Phenomenon seen in genetic studies

The shadow effect is a phenomenon seen in genetic studies that use noninvasive genetic data collection methods. It occurs when there are not enough loci and/or loci that have low variance of alleles within the population. As a result, researchers can capture two separate individuals and mistakenly label them as the same individual. This can create a negative bias in the data and portray a population as smaller and less genetically diverse than it is. This is most commonly seen in collection methods that rely on environmental DNA (eDNA) which is collected directly from the environment (such as feces or hair removed from the ground). The accuracy of non-invasive collection data can be increased by increasing the amount of loci being examined during the study.

== Background ==
There are several types of rarefaction methods that can be used to estimate the size of a hard monitor species. The study of population size and density falls under demography, the study of populations of any kind of organism.

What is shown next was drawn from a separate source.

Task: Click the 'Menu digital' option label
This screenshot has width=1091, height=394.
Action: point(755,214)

Mark and recapture is a common form of data collection involving species with large populations. Being able to capture and mark a species in a noninvasive way allows for accurate readings of the population's size, both total and effective over several rounds of recapture. However, for species that are difficult to capture or view directly such as endangered species, it can be near impossible to use the mark-recapture method to obtain genetic samples.

Another method for population size estimation is a real-time polymerase chain reaction (qPCR). qPCR is a molecular approach that measures the amplification of DNA over time rather than just at the end of the reaction. This method is useful because it can rely on eDNA to give an estimate of how abundant a species is in a given habitat.

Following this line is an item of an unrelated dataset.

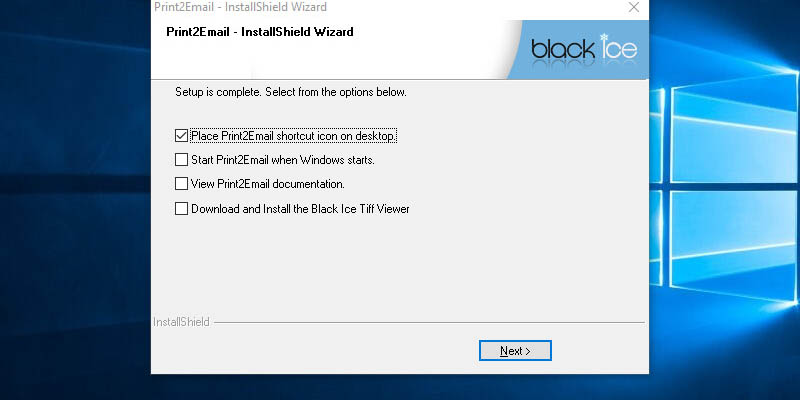This screenshot has height=400, width=800.
Task: Tick the View Print2Email documentation checkbox
Action: [x=181, y=184]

Noninvasive forms of data collection can be achieved through the collection of fur, feces or other fragments of DNA-rich material left behind (eDNA). Once considered costly, modern advancements have allowed for non-invasive data collection to become easier and provide more genetic information about a population. DNA-Barcoding is a method of species identification that uses eDNA to determine the unique genetic makeup of individuals and their species. This method is that it requires a balancing act: Maintaining enough loci markers in the genetic data, and remaining cost-effective.

Probability of Identity (PI_{AV}) is the probability of a randomly selected sample from a population producing the same genotype twice if not enough loci are used during the study. Should loci with little genetic variation or few loci are selected, it is likely that multiple individuals will be identified as too genetically similar, with individuals being excluded from the data set. This creates a negative statistical bias, pushing the results towards a smaller, less genetically diverse mean than is accurate to the population. This is known as the shadow effect.

== Applications ==
The Cabrera vole (Microtus cabrerae) is a small, endangered rodent that belongs to the Microtus genus. Existing primarily in Portugal, populations can be difficult to estimate using typical mark-recapture methods due to their small size and ability to quickly disperse over large swaths of prairie land. With the introduction and reduced cost of using environmental DNA (in this case feces) were able to be used in a relatively low cost experiment to estimate the population size of the Cabrera vole in southern Portugal in return for sacrificing demographic (age, sex, health) information.